Ghosh, who was born in 1940 in Silchar, Assam, died in April this year. He was a rare, albeit unsung, artist who emerged from Santiniketan at a time when his mentors were masters like Ramkinkar Baij and Benode Behari Mukherjee. So Galerie 88’s exhibition, Lyric, Still: Sculptures by Sushen Ghosh (October 7-November 30), was a well-deserved and timely tribute. After completing his studies, Ghosh joined the department of sculpture at his alma mater as a teacher. In 1969, long before it became famous as the incubator of talents like Damien Hirst, Ghosh studied art at Goldsmiths, London, on a British Council scholarship. Trained to play the flute early in his life, he had already been introduced to the measures of Indian classical music. In London, his direct encounter with the original works of Modernist masters like Henri Matisse, Paul Klee, Paul Cézanne, Constantin Brâncusi, Amedeo Modigliani and the Bauhaus artists quickened his imagination. It was here that the abstract principles of mathematics and geometry first began to mould his sculptures.
His austere, pen-and-ink drawings of the sculptures of dancers and musicians at Konark and the terracotta friezes of Bishnupur, dating back to 1975, capture the kinetic energy of the figures shorn of all frills and ornamentation. In the 1960s, he was obviously under the spell of Ramkinkar Baij and the small, but powerful, bronze sculpture of the man with raised arms (picture, left), his disproportionately large barrel chest swelling up as if with some upsurge of emotion, is typical of that period. Like his mentors, Ghosh was deeply influenced by the natural beauty of Santiniketan’s environment and the date palm with its ‘vertical, cylindrical and columnar trunk of the same girth all the way up’ is a recurrent motif in his drawings and sculptures. Shorn of the frond, the solitary trunk manifested as a monumental outdoor sculpture in Santiniketan. Ghosh’s interest in abstraction was quite evident from the tubular forms in bronzes and terracottas of the 1980s.
The cadence of his work becomes markedly different in the new millennium. His severe, yet elegant, pen-and-ink drawings inspired by geometric forms have the shape-shifting, playful quality of kaleidoscopes (picture, right). The complex, often labyrinthine, forms of Hindustani classical compositions are at the back of his mind while sketching these. They may have been executed on small sheets of paper but, their slight measurements notwithstanding, they often give the impression of monumentality. Even his small sculptures have the aloofness and the dignity of monoliths.
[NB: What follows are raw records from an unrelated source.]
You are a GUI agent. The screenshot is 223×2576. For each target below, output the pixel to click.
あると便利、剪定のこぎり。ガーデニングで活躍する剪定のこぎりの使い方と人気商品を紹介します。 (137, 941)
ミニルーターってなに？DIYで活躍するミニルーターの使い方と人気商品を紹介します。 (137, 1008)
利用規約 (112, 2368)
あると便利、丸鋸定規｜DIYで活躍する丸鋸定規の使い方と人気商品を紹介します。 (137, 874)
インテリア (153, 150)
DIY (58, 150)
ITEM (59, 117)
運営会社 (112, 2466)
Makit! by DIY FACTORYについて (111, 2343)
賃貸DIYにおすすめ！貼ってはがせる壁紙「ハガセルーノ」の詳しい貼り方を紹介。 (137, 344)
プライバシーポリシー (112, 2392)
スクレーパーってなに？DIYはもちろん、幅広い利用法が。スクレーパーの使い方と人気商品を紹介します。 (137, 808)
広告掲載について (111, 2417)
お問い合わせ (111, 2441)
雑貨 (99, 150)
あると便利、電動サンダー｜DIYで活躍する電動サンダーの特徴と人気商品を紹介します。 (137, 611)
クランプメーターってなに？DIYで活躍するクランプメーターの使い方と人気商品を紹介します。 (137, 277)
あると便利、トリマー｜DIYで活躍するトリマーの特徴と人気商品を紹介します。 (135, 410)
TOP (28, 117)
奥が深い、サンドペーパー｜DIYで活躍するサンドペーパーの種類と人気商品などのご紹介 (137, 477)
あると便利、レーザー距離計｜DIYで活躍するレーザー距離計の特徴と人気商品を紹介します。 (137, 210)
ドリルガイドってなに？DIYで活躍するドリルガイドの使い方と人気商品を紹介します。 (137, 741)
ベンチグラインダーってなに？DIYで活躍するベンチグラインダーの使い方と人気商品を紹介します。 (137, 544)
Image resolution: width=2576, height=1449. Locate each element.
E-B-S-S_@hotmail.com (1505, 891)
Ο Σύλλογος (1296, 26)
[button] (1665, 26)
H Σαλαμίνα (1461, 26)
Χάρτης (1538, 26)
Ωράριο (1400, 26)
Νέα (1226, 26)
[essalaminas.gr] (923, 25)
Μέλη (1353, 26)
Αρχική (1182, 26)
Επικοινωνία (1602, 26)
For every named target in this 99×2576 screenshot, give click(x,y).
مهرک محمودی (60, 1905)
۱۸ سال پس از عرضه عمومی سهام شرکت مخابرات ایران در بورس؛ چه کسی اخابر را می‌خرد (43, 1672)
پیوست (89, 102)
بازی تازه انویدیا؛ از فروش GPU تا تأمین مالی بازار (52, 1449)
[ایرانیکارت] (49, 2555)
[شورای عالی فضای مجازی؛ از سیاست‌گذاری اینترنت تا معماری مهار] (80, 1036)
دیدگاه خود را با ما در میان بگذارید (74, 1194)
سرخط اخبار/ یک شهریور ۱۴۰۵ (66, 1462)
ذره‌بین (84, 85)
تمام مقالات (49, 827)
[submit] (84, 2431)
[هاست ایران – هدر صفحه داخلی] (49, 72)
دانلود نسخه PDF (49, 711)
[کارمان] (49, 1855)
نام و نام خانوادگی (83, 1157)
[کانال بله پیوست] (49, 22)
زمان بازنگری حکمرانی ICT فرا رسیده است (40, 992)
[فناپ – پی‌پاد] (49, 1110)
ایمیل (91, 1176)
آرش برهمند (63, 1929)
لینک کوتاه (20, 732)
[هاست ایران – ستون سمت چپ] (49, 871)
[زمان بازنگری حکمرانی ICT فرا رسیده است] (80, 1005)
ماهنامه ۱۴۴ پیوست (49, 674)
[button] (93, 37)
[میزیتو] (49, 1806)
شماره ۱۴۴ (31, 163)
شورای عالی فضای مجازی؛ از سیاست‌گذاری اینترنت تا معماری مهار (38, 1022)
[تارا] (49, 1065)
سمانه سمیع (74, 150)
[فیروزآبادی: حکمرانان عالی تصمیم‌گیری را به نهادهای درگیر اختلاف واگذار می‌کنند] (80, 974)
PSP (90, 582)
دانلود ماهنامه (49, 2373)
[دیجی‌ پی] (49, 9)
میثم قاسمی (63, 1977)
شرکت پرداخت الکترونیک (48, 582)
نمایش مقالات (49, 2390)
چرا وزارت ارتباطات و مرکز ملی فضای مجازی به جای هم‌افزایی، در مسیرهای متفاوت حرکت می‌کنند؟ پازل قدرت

The simplest of forms reflecting the shapes and the structures of everyday objects, such as earthenware pots for storing jaggery, slats of windows and the lotus bloom, are deconstructed and arranged on the floor in an ascending and descending order as if they were complex musical compositions. This is what Ghosh described as “evolution and reverse evolution”. As Sushen Ghosh had said in an interview: “It is as if a pebble has been cast in a still pool and ripples have started to form”.